How to Improve Positive Self-Talk
Improve positive self-talk by first paying attention to your thoughts. Are there any patterns or subjects that you are unknowingly sending yourself? By paying attention to your negative thought patterns, you can consciously begin to change them to positive ones. It may be a good idea to set a timer at certain intervals and check in with your self-talk throughout the day.
When you feel more comfortable with checking in and having a constant stream of positive thoughts, you can start some positive thinking exercises.
Before your next workout, select two mantras. You can choose one below or find one (Google works) that fits you. Set your watch, or some other notification alarm, for a set interval of time. Each time your alarm sounds, think to yourself one of the positive self-talk phrases. You may want to customize your mantra based on the length or type of your workout.
- “You’ve got an extra 10 minutes in your legs today!”
- “Earned not given.”
- “Be your best today, and you’ll win tomorrow.”
- “With every minute, you are becoming a better athlete.”
Sprints or 20–30-minute exercise routines
- “You are beating everyone who is on the couch.”
- “You are strong and powerful, and you can conquer this workout.”
- “You are your best athletic self today.”
- “Pain is only temporary; the benefits of this workout will last forever!”
- “You are a better athlete for having worked out today.”
- “You can feel good about this accomplishment.”

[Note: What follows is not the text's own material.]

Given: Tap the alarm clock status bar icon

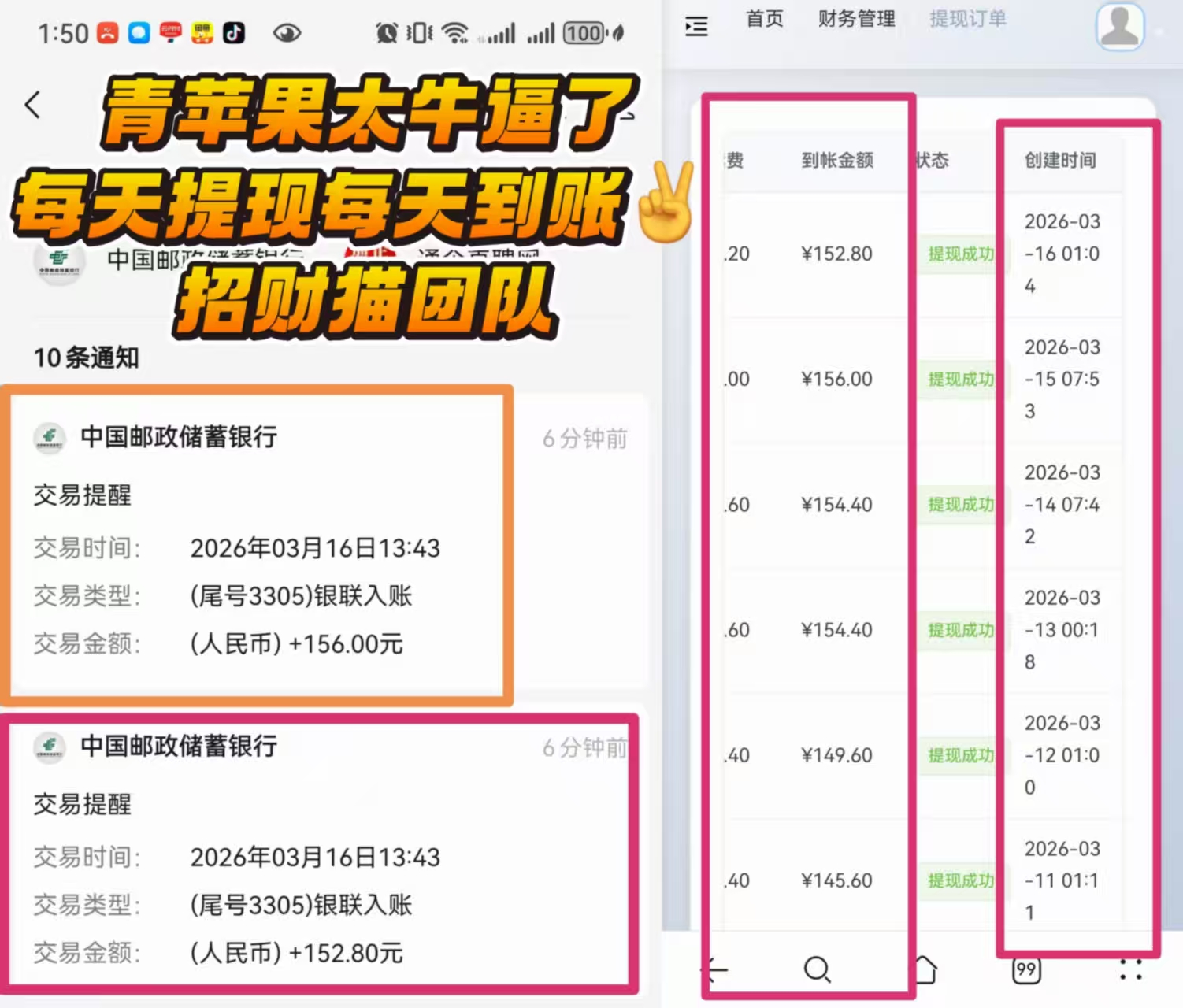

- “You earned this cool down because you rocked your workout.”
- “Just think of where you’ll be tomorrow!”
The simple rule of self-talk is to not say anything to yourself that you wouldn’t say to someone else.
Araki, K., Mintah, J. K., Mack, M. G., Huddleston, S., Larson, L., & Jacobs, K. (2006). Athletic Insight – Belief in Self-Talk and Dynamic Balance Performance. The Online Journal of Sport Psychology. Retrieved August 30, 2016, from http://www.athleticinsight.com/Vol8Iss4/SelfTalkandPerformance.htm
Goodhart, D. E. (1986). The effects of positive and negative thinking on performance in an achievement situation. Journal of Personality and Social Psychology, 51, 117-124.
Girodo, M., & Wood, D. (1979). Talking yourself out of pain: The importance of believing that you can. Cognitive Therapy and Research, 3, 23-33.
Kross, E., Bruehlman-Senecal, E., Park, J., Burson, A., Dougherty, A., Shablack, H., . . . Ayduk, O. (2014). Self-talk as a regulatory mechanism: How you do it matters. Journal of Personality and Social Psychology, 106(2), 304-324. doi:10.1037/a0035173
Mahoney, M. J., & Avener, M. (1977). Psychology of the elite athlete: An exploratory study. Cognitive Therapy and Research, 1, 135-141. Stress management. (2014). Retrieved August 30, 2016, from http://www.mayoclinic.org/healthy-lifestyle/stress-management/in-depth/positive-thinking/art-20043950?pg=2
Van Raalte, J. L., Brewer, B. W., Rivera, P. M., & Petitpas, A. J. (1994). The relationship between observable self-talk and competitive junior tennis players’ match performances. Journal of Sport and Exercise Psychology, 16, 400-415.
Weinberg, R. (1985). Relationship between self-efficacy and cognitive strategies in enhancing performance. International Journal of Sport Psychology, 17, 280-292.